# Start of Supplied passage

No, because you can't. Unless you're planning to deliver (or alias)
routable IP's to all the users, you can't open ANY ports on the router
to the clients machines. That means no servers of any kind. It also
breaks a few applications. You can get blocks of 32 IP's from some
ISP's, but what a waste of money for transient users.
I simply don't know enough about the range of
services "needed" for such a population of users.
That's what your traffic analysis will show. If it's like the wild
wild web, 75% of the bytes will be to/from P2P applications.
Can one limit the
available internet traffic to "the basics?" Is there such thing?
Yep. The easiest and messiest way is to use a SOCKS5 proxy server.
Only those applications that are allowed will go through the proxy
server. Each application has it's own configuration line. That what
is not specifically allowed, is blocked. Your clients will hate you,
the phone will ring constantly with complaints, and you will spend
many a sleepless night fighting the configuration. It won't work
anyway because it's essentially white listing by port number, and many
P2P applications can effectively spoof common applications.
In my never humble opinion, you really only have two options:
1. Sniff traffic and either block or throttle by content. Maybe some
port blocking for obvious problems (i.e. port 25 to prevent users from
becoming spammers).
2. Throttle by user count to insure there's always some overhead left
for ACK's. If there's only one user on, they get the whole pipe. If
there are 10 users, each gets 1/10th. Fair share and all that.
1. Number of active users. I suspect that there may be 30-50
connections, but they are not all active at the same time.

# End of Supplied passage
# Start of Rows

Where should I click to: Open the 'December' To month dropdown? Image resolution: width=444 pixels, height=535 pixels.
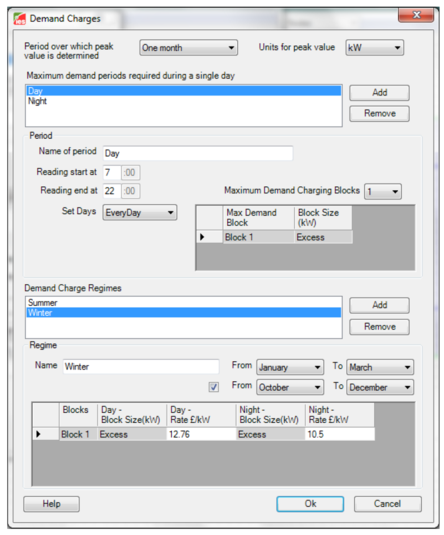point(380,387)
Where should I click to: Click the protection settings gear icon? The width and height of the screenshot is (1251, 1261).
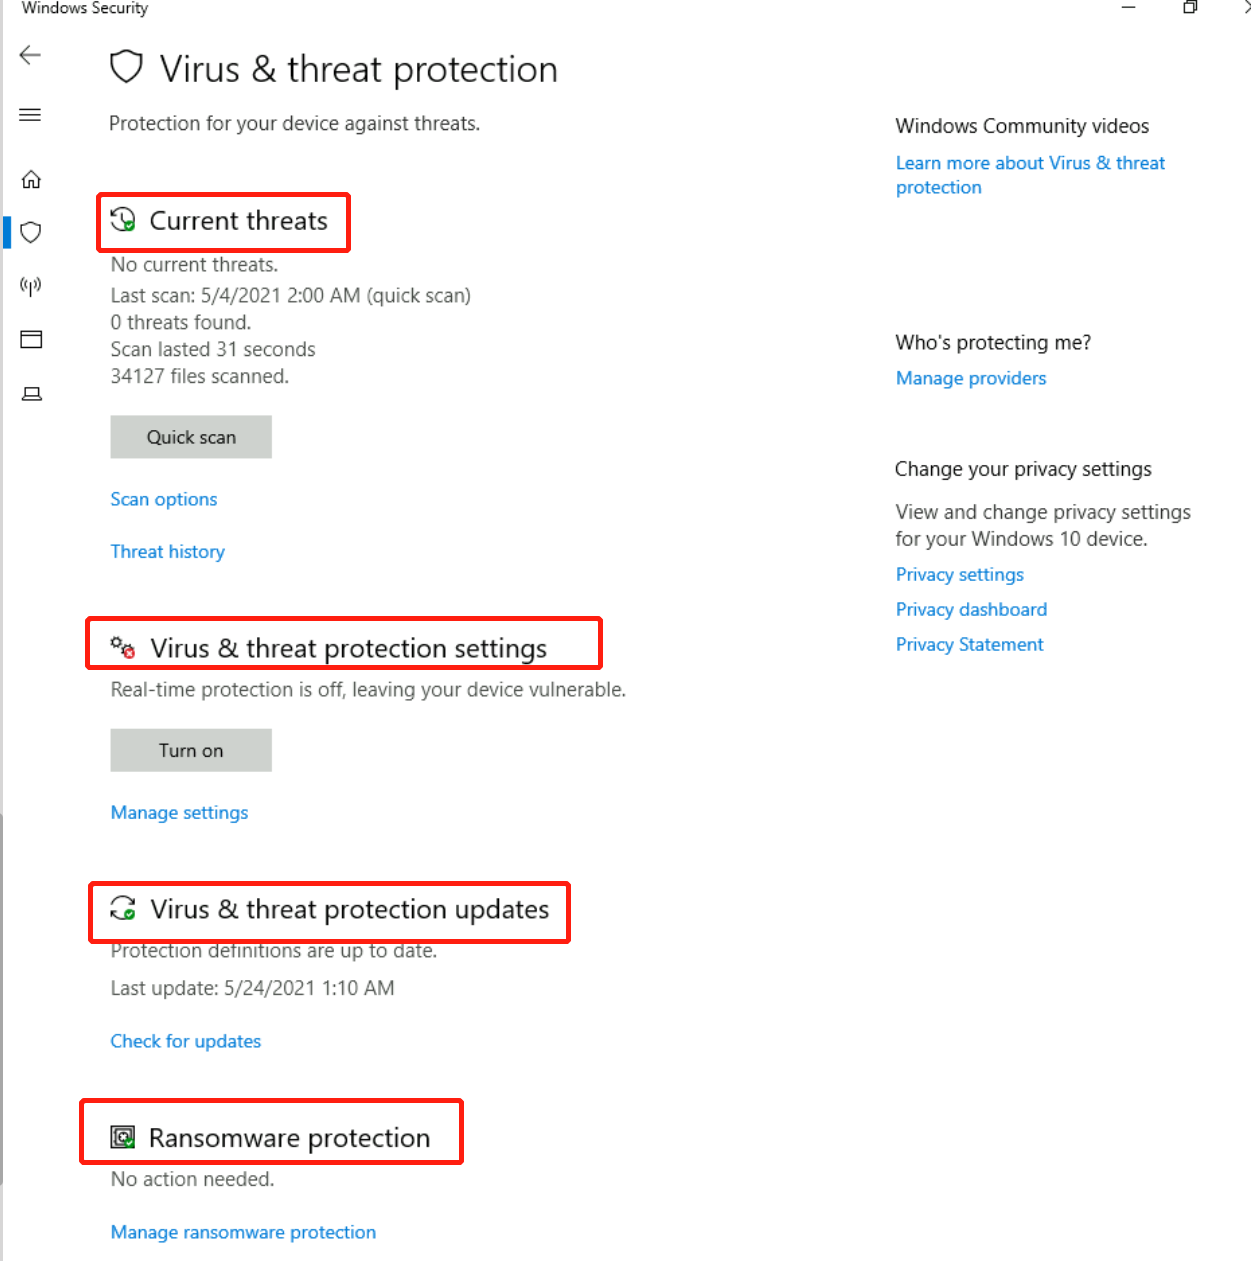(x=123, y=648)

# End of Rows
# Start of Rows

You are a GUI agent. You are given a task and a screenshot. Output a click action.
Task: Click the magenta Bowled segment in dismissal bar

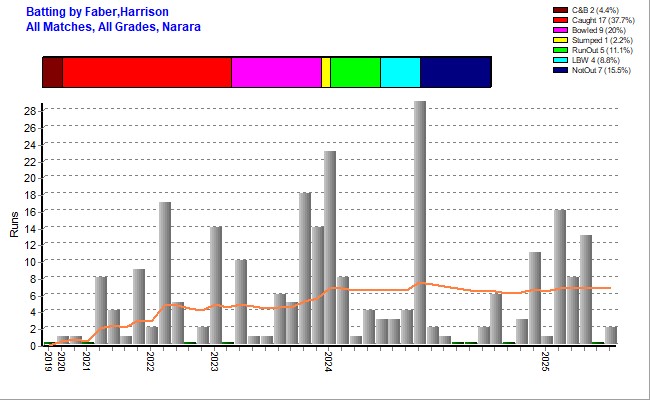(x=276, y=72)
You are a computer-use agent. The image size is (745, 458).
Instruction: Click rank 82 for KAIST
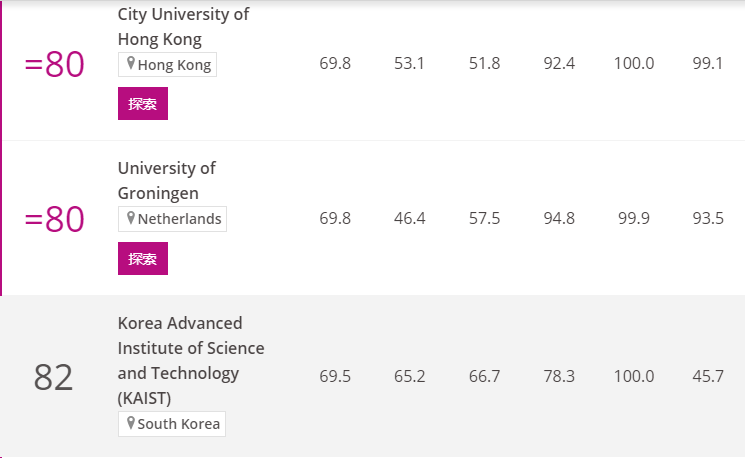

# End of Rows

_Written request A_
In the listing, update the lines starting with the line containing "Where should I click to: Open" and going on through the line containing "(x=123, y=648)" so that "gear icon" becomes "cog icon", with nothing else changed. Leave the pictures out of your answer.
_Written request B_
Go on with the passage about limiting users' internet traffic from the point where it stops.

_Final result A_
Where should I click to: Open the 'December' To month dropdown? Image resolution: width=444 pixels, height=535 pixels.
point(380,387)
Where should I click to: Click the protection settings cog icon? The width and height of the screenshot is (1251, 1261).
(x=123, y=648)

_Final result B_
Well, that's an interesting thing. While monitoring the connections it
appears that many of the connections stay alive constantly, but the internet
usage is "on and off."
Duh. That's normal. Right now, I have 5 wired and wireless
connections to my router. All (but one) show up on the MAC address
list. None of them are generating any traffic. Ooops, one of my
neighbors machines just came alive with what looks like a periodic
check for email.
In other words, I see some MAC addresses maintain a
wireless connection over a period of hours, but the behavior of the user
seems to be on-off, on-off, on-off.
Actually, if you have the DHCP leases saved to NVRAM, the MAC to IP
address mapping will be essentially permanent. I was wondering why I
was seeing 200 users connected, and eventually figured out that they
were long gone, but their DHCP leases were still in memory. Uncheck
the box "save DHCP leases in NVRAM" on DD-WRT or you'll rapidly run
out of DHCP assigned IP's.
I guess this is not so different that
most networks, but it seems like these residents keep the internet up all
the time, and periodically use it for something specific.
Yep. That's why it's called a "full time" connection. No dialing
required.
These kinds of
connections are the usual, and they don't seem to be problematic. It's the
users that obviously are downloading content that are the killers.
Nope. Users *DOWNLOADING* isn't as much a problem as *UPLOADING*. The
asymmetrical nature of the DSL line makes uploading bandwidth far more
important than the larger downloading bandwidth. If the upstream is
saturated with P2P (server) content, the ACK's will not be received by
the various internet servers and they will try to resend whatever the
users are looking at. Or worse, they will time out the connection
even if there's downstream bandwidth available. This is why you
always want to preserve some upstream bandwidth.
2. Is there a PC available to do monitoring?
Yes.
Use it to monitor the existing connections. MRTG, RRDTool, various
SNMP monitoring tools, traffic sniffers, security monitors, etc.
3. Is everyone connected via wireless or are there wired connections?
The original plan was for both. Conduit is available for the purpose, but
no further network wiring is to be done. There is coax at every "pad" for
TV. I'm relatively sure management is locked into wireless. I do no think
they will consider other options, as long as a solution to the immediate
challenge is within reach.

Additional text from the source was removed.